Materials provided:
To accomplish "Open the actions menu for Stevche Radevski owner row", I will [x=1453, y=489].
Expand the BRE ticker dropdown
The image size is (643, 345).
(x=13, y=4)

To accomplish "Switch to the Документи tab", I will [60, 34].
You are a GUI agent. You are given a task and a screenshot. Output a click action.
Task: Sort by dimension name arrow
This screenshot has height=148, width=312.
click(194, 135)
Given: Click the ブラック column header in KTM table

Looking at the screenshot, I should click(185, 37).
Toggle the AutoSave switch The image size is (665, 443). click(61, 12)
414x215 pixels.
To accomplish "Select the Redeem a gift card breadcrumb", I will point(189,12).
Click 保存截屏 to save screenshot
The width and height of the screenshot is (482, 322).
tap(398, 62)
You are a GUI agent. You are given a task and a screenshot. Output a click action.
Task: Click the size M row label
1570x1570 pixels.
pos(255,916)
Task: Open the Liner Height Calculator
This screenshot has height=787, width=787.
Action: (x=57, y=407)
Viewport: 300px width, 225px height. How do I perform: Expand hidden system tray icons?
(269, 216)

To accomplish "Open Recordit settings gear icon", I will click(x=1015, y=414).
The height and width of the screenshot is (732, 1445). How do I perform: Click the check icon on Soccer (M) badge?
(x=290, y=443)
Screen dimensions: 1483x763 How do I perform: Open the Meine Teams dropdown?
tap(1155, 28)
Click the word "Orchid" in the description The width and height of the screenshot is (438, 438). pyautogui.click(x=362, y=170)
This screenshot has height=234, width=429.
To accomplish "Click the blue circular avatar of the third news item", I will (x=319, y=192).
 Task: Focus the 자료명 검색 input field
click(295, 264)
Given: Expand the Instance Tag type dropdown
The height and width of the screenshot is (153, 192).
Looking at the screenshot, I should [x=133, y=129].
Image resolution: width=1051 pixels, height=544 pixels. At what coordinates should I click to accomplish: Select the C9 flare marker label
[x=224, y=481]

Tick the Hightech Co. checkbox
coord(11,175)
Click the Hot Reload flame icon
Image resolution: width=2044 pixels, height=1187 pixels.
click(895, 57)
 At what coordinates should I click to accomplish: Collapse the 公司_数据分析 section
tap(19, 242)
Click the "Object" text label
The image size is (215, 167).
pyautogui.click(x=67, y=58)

Written request: Which lines of the records above contain the string "Open"? Copy each one in full, and count a match only when the case is the same.

Task answer:
To accomplish "Open the actions menu for Stevche Radevski owner row", I will [x=1453, y=489].
Task: Open the Liner Height Calculator
To accomplish "Open Recordit settings gear icon", I will click(x=1015, y=414).
Screen dimensions: 1483x763 How do I perform: Open the Meine Teams dropdown?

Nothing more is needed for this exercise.